- EXERCISE DIRECTIONS -
Among the entries that follow, find the lines containing the string "agent" and copy them.

- STUDY MATERIAL -

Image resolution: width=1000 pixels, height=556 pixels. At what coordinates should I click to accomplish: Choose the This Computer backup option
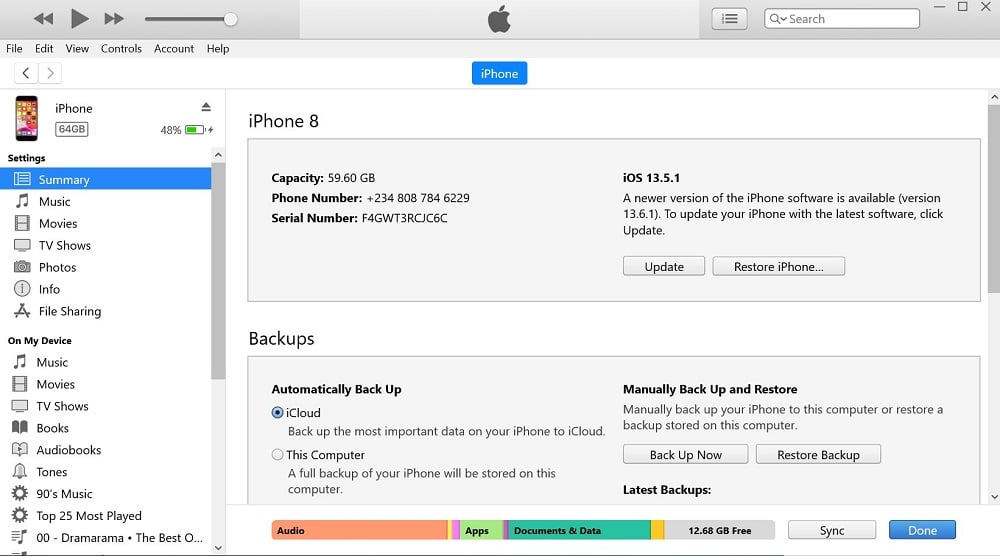pos(277,455)
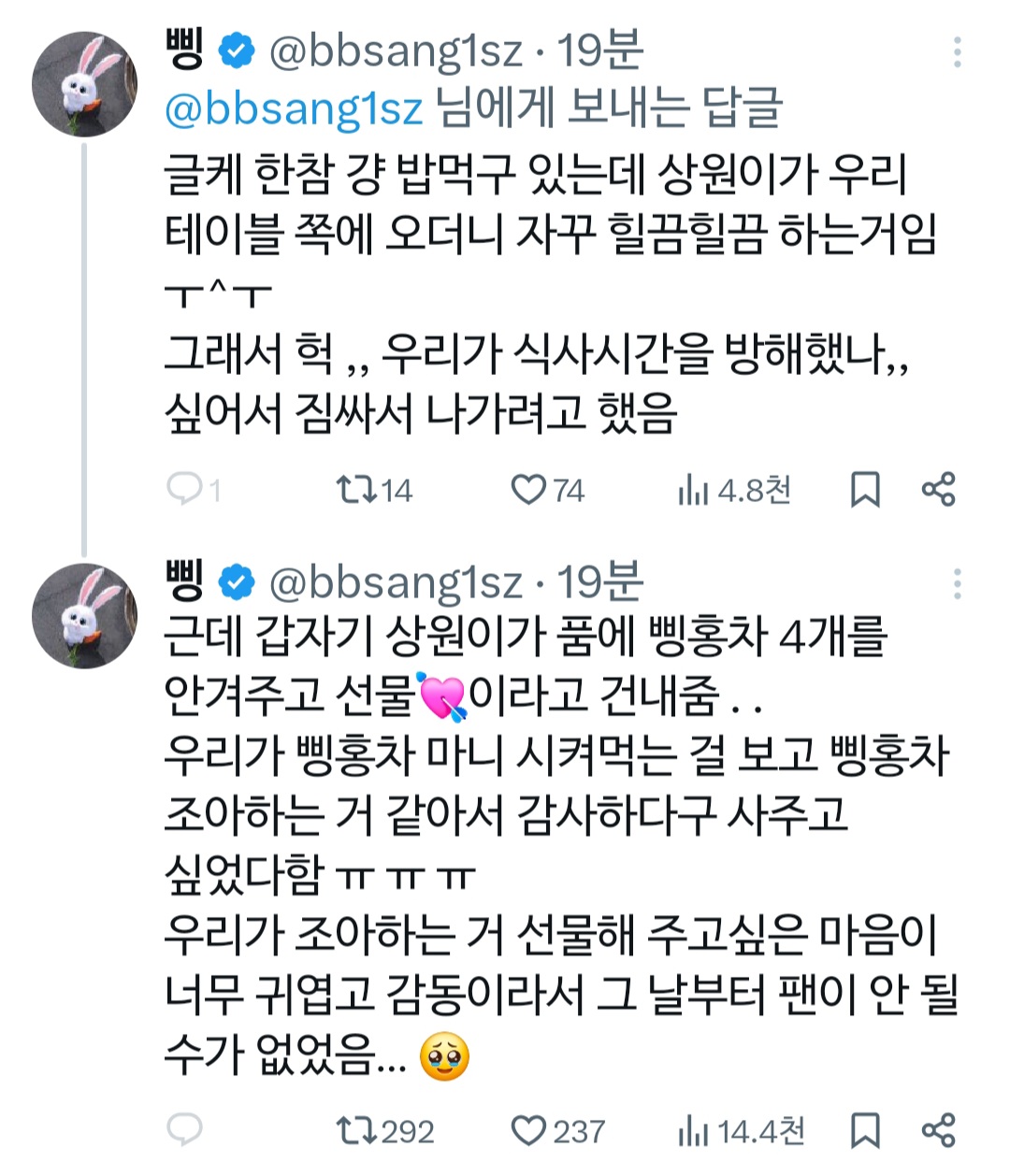This screenshot has width=1010, height=1176.
Task: Retweet the second tweet with 292 retweets
Action: point(356,1131)
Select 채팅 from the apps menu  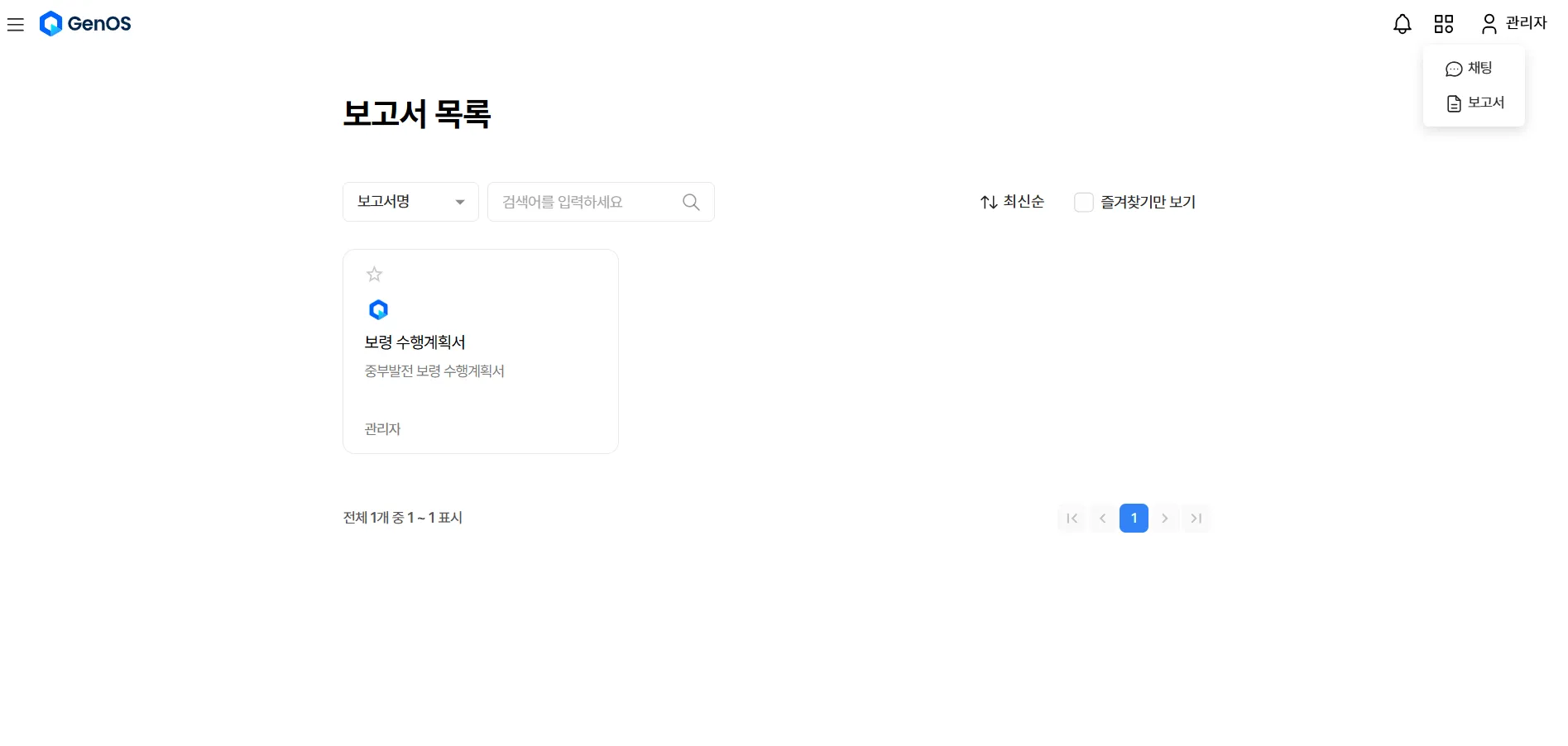coord(1470,69)
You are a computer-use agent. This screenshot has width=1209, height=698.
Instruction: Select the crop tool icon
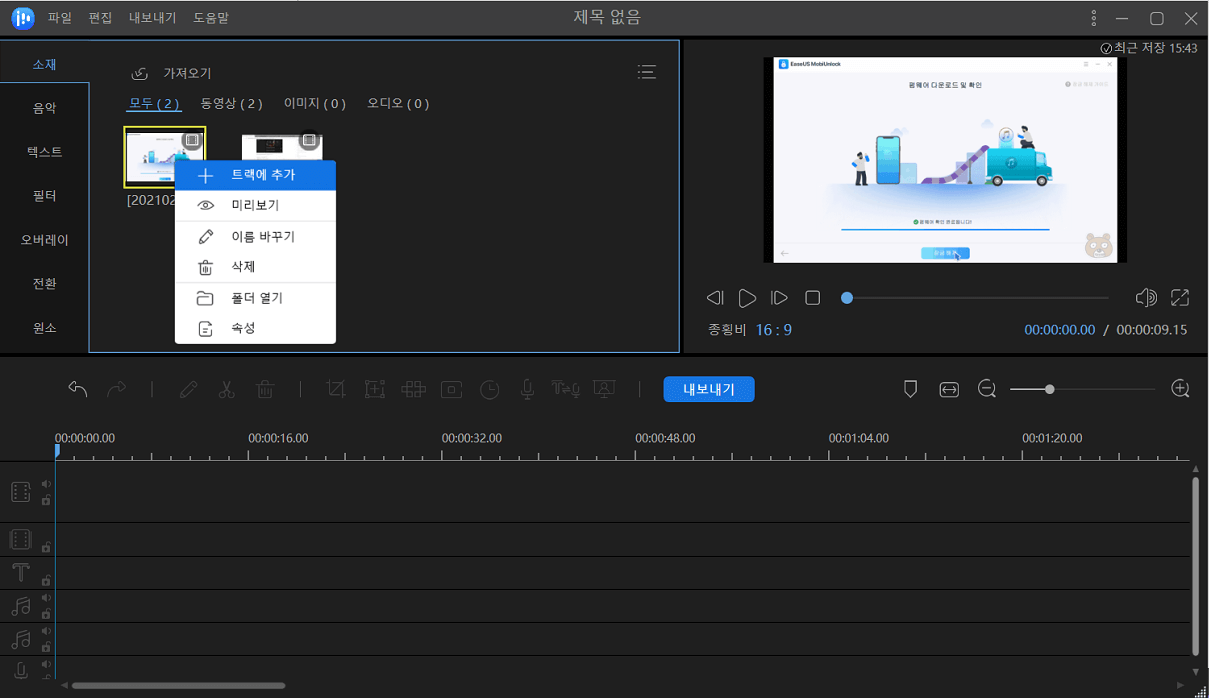pyautogui.click(x=336, y=390)
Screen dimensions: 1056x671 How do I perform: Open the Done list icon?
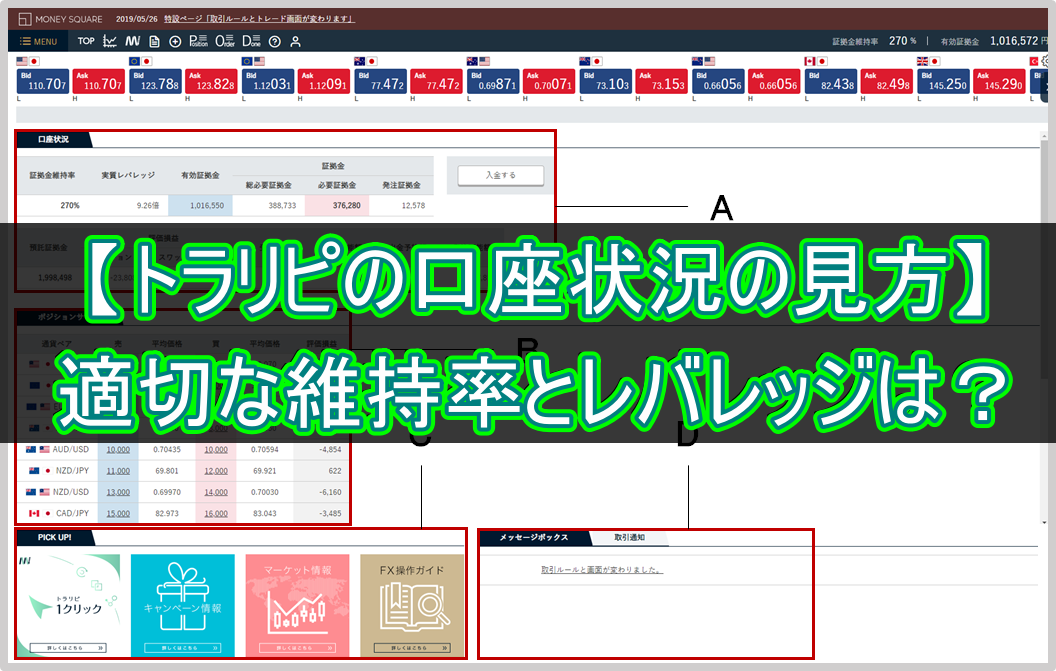(x=251, y=41)
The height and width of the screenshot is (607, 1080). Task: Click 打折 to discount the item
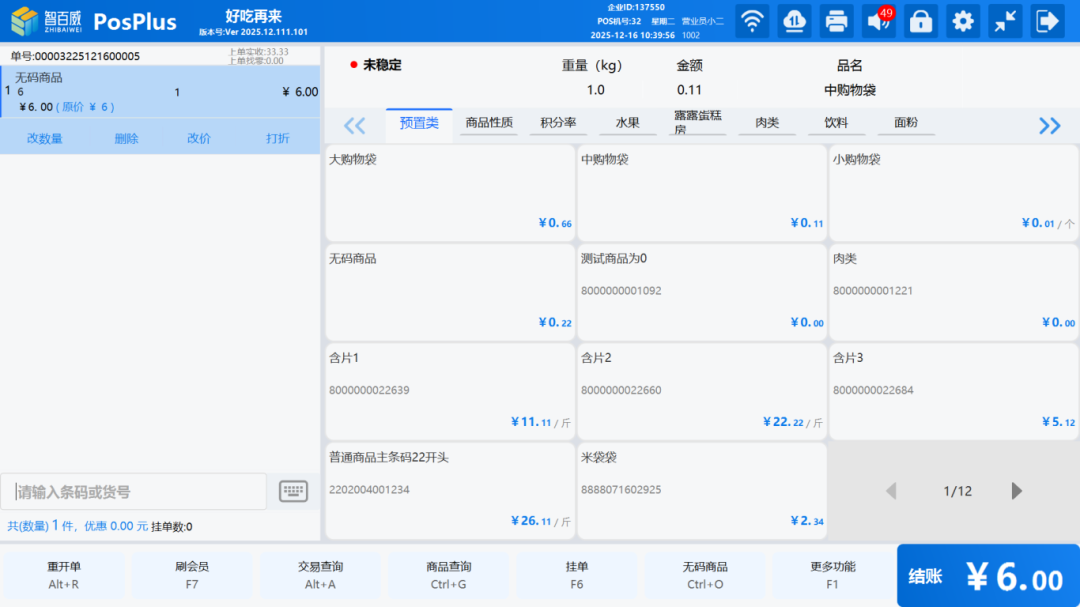278,139
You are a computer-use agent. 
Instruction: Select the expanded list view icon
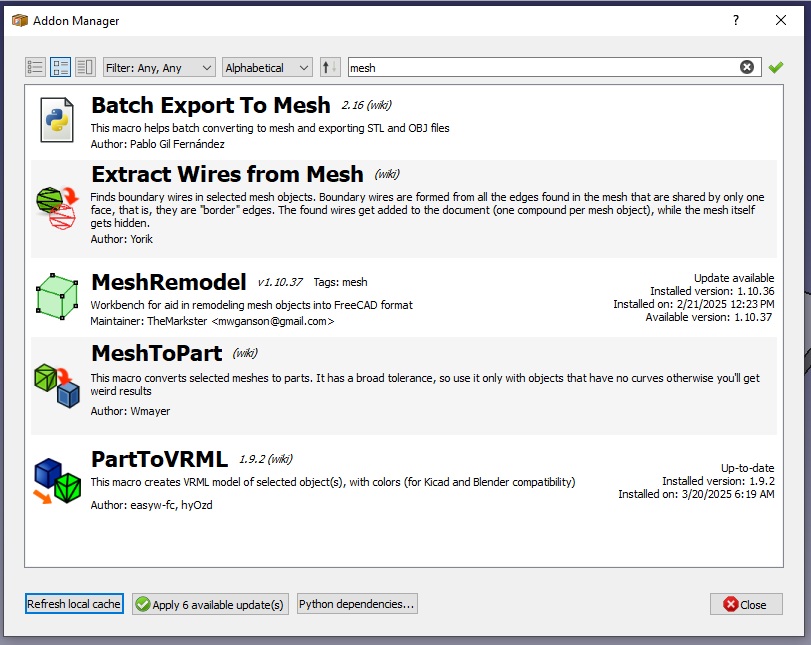[x=60, y=67]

- WRITTEN ANSWER -
You are a computer-use agent. This screenshot has width=1209, height=698.
You are a computer-use agent. 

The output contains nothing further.